Vitamin D Analogs as Modulators of Vitamin D Receptor Action

The natural calcium-regulating hormone 1α,25-dihydroxyvitamin D3 (1,25D3) is a secosteroid that offers organic chemists many sites for modifying structural and / or functional groups. Such modifications alter the chemistry, stereochemistry, and biological properties of the natural hormone. The resulting deltanoids (vitamin D analogs) have been used in the past two decades as molecular probes to investigate structure-function relationships based on their interactions with proteins that regulate deltanoid biostability (catabolic enzymes of the vitamin D endocrine system and vitamin D binding protein) and deltanoid transduction of biological activities (nuclear and membrane receptors). In this review we will focus on structural modifications of 1,25D3 that selectively modulate the nuclear vitamin D receptor (VDR).

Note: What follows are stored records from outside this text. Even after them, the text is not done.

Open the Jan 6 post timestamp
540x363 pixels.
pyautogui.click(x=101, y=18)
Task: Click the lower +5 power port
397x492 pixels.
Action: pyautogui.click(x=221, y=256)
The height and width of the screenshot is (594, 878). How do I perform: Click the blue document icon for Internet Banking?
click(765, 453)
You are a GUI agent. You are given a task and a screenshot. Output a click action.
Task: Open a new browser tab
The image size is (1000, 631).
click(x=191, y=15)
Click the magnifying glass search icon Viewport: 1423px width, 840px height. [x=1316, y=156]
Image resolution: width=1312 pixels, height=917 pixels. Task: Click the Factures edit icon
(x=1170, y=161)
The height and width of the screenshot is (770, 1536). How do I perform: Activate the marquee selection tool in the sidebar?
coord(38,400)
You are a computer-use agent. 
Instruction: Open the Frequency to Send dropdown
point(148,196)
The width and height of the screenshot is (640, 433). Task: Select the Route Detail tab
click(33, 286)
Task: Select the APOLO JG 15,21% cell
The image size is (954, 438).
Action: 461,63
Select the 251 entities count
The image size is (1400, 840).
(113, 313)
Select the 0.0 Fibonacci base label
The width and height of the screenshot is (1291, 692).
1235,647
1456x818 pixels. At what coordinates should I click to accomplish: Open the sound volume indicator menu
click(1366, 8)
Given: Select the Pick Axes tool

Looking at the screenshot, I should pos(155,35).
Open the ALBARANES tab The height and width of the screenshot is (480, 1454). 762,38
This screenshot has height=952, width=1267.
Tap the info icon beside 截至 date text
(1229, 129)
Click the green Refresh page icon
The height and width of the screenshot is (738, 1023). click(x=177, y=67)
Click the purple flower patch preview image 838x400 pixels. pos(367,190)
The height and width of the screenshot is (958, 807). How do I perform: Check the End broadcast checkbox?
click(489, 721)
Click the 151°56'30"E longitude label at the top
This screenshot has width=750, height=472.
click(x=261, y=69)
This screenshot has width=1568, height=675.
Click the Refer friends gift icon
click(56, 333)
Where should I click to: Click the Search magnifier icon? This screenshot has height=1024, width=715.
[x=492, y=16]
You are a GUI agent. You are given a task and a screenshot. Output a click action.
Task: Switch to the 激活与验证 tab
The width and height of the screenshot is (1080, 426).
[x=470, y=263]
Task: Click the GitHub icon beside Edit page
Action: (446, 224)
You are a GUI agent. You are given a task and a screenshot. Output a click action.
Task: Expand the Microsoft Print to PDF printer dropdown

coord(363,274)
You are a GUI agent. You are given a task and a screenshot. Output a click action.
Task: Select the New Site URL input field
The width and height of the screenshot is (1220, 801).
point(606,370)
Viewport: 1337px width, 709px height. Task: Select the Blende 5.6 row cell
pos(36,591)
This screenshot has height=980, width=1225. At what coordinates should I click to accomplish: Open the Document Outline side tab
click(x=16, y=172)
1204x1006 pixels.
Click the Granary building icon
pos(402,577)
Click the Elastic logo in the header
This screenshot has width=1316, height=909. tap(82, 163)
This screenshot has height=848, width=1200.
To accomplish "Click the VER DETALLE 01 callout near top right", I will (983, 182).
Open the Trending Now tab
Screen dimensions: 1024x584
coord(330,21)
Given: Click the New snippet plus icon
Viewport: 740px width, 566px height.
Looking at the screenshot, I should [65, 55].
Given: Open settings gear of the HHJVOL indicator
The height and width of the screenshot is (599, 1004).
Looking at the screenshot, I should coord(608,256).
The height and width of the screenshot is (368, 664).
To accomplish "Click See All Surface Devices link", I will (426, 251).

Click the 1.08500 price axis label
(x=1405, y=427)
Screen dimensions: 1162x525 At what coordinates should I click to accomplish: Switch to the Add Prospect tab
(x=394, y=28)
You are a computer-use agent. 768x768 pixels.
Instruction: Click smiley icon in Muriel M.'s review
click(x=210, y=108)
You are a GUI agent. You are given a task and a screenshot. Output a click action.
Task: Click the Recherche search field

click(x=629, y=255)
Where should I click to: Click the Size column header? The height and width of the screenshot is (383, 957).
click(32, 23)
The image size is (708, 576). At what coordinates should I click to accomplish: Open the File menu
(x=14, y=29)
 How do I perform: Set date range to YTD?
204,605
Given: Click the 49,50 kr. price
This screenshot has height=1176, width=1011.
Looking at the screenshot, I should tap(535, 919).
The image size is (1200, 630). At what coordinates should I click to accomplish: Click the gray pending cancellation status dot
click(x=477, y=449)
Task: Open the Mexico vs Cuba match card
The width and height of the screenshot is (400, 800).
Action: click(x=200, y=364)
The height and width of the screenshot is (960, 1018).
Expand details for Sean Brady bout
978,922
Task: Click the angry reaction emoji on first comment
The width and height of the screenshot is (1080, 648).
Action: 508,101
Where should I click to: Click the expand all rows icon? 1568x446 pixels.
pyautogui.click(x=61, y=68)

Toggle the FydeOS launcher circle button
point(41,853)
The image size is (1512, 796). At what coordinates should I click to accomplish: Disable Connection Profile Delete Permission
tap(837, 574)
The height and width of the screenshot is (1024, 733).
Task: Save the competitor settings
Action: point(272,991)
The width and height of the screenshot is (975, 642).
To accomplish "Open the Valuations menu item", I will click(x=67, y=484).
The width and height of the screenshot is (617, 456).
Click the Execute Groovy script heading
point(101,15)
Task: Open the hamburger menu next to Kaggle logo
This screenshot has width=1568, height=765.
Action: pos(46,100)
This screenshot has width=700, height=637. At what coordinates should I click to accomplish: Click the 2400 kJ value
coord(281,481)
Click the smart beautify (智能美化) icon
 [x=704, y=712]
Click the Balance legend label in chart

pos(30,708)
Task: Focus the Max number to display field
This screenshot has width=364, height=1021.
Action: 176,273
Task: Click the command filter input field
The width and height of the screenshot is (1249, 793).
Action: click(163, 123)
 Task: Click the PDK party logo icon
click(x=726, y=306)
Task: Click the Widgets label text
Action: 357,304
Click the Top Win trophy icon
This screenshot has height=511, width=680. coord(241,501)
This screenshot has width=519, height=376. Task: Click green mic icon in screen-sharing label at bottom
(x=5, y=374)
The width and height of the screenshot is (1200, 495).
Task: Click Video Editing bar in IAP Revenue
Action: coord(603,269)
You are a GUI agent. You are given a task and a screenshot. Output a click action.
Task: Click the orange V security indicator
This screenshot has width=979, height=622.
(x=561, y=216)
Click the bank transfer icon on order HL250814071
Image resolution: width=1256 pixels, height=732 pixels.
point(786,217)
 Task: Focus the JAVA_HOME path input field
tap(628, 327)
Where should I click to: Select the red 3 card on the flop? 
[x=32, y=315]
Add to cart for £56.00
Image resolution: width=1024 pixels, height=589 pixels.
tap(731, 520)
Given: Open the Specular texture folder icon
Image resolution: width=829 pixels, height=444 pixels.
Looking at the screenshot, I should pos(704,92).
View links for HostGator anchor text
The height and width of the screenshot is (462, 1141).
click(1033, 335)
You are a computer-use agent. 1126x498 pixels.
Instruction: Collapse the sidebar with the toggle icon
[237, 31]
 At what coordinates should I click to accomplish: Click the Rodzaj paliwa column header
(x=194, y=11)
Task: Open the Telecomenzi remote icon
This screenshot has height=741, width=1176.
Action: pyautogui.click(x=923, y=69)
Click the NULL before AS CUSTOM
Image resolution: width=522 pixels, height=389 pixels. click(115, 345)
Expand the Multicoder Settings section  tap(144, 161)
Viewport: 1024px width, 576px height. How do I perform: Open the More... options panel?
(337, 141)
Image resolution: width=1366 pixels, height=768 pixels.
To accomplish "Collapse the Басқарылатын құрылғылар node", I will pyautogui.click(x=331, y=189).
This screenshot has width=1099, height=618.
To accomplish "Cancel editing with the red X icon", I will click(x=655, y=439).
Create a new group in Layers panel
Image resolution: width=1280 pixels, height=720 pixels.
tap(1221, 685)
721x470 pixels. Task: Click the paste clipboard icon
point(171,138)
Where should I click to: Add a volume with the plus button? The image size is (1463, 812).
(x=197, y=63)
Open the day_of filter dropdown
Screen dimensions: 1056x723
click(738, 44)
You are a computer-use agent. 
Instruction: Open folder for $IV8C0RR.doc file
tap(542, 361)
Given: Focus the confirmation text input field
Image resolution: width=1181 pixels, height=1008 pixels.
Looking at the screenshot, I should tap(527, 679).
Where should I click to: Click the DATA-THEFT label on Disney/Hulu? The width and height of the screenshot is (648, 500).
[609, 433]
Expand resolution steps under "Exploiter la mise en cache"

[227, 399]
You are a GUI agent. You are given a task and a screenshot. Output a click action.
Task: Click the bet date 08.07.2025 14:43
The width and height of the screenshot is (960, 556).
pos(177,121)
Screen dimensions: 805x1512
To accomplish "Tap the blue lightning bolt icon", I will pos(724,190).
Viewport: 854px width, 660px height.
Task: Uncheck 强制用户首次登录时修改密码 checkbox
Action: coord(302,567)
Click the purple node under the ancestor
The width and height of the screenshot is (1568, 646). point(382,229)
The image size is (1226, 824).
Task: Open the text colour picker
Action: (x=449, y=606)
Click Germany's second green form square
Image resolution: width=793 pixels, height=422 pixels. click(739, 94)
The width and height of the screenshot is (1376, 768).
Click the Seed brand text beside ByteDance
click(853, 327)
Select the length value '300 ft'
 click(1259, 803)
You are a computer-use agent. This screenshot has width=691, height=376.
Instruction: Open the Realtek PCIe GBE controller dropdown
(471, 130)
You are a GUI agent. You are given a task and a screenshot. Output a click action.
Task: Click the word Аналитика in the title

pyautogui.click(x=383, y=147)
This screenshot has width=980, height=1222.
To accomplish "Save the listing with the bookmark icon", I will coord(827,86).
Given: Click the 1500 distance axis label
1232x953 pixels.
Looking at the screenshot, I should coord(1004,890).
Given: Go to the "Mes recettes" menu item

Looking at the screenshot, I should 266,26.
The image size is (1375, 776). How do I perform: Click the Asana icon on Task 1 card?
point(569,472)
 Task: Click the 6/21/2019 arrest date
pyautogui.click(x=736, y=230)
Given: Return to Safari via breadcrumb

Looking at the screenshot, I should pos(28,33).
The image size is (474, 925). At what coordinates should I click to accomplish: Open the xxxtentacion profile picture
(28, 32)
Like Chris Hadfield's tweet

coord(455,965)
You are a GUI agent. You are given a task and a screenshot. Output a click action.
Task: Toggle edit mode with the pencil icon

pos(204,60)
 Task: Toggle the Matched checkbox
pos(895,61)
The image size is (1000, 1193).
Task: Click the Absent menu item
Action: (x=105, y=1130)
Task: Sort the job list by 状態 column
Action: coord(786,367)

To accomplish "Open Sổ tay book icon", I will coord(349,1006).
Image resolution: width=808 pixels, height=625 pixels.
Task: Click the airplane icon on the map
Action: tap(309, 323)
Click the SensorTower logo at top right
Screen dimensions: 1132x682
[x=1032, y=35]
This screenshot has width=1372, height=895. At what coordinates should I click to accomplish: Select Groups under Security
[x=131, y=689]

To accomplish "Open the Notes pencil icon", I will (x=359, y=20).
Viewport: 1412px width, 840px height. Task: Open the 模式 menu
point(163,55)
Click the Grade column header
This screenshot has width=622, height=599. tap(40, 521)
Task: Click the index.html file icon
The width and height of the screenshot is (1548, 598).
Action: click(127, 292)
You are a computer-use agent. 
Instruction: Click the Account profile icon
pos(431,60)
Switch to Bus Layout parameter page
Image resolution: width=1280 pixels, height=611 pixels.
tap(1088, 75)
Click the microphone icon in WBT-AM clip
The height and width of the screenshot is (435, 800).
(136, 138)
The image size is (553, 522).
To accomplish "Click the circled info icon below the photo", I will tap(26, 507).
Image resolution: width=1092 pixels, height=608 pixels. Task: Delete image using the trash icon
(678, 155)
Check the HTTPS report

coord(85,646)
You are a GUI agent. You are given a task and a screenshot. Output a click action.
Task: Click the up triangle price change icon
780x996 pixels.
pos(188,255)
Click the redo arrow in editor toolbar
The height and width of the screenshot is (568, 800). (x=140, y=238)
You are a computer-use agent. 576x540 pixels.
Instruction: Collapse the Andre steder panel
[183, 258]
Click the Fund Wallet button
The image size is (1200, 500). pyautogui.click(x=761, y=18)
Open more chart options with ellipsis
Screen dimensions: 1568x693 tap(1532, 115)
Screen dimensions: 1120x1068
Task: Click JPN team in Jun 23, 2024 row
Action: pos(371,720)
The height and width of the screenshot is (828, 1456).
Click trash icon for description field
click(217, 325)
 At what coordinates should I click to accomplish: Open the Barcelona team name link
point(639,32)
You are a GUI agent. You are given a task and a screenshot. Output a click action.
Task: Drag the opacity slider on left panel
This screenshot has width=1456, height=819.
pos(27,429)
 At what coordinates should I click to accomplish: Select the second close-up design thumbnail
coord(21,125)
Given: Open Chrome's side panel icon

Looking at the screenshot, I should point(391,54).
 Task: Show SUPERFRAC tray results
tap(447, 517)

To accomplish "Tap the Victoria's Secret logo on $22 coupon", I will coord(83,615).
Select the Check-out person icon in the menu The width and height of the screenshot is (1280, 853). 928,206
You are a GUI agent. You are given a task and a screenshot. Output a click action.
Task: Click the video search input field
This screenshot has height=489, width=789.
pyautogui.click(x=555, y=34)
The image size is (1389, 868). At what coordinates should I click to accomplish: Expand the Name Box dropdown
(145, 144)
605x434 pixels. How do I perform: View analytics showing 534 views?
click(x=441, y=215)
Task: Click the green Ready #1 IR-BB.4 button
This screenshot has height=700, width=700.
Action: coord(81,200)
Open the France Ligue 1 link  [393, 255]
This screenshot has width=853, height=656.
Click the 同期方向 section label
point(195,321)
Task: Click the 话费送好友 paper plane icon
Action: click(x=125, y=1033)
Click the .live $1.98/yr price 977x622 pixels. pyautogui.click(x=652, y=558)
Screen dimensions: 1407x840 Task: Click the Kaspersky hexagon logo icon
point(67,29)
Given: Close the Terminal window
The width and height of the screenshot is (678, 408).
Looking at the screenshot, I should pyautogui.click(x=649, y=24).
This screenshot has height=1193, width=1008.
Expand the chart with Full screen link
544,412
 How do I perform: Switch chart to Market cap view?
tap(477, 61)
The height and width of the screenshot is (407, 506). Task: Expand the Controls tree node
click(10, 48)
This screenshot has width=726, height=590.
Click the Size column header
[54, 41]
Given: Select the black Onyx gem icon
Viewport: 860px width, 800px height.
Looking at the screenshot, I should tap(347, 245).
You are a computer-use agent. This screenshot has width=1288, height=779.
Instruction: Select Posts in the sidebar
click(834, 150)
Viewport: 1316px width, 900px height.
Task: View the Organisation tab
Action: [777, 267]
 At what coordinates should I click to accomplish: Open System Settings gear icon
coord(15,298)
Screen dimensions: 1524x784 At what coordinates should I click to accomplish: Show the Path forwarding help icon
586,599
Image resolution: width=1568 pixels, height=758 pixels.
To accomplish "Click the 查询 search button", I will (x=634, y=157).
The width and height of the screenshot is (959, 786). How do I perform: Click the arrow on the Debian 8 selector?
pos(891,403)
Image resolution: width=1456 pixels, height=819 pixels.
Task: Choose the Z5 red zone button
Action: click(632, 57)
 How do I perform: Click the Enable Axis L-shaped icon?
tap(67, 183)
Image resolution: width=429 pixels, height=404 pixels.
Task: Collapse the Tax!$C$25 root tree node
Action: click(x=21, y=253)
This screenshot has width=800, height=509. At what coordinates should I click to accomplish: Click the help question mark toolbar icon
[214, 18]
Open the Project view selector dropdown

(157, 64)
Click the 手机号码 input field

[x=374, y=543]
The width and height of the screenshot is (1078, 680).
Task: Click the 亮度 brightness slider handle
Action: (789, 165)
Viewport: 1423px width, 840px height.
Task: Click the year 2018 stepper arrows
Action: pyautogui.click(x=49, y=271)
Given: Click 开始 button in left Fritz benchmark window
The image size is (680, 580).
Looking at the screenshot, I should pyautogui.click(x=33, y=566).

We will discuss the structural requirements and modifications that create analogs with greater potency and efficacy than the natural hormone (superagonists). We will also identify the structural features of an emerging group of noncalcemic selective agonists and describe the pharmacokinetic properties and VDR-mediated actions that promote their tissue- and gene-selective responses. In addition, we will speculate on the possible structural requirements for vitamin D antagonists. We will also examine the evidence from studies in cell-free systems, in culture and in vivo that explain the mechanisms for the distinct actions of each group of analogs, with special emphasis on the relationship between their mode of interaction with the VDR and the molecular and cellular outcome of these interactions. Finally, we will describe the current and potential use of these selective modulators of the VDR for treatment of human diseases such as osteoporosis, cancer, and secondary hyperparathyroidism.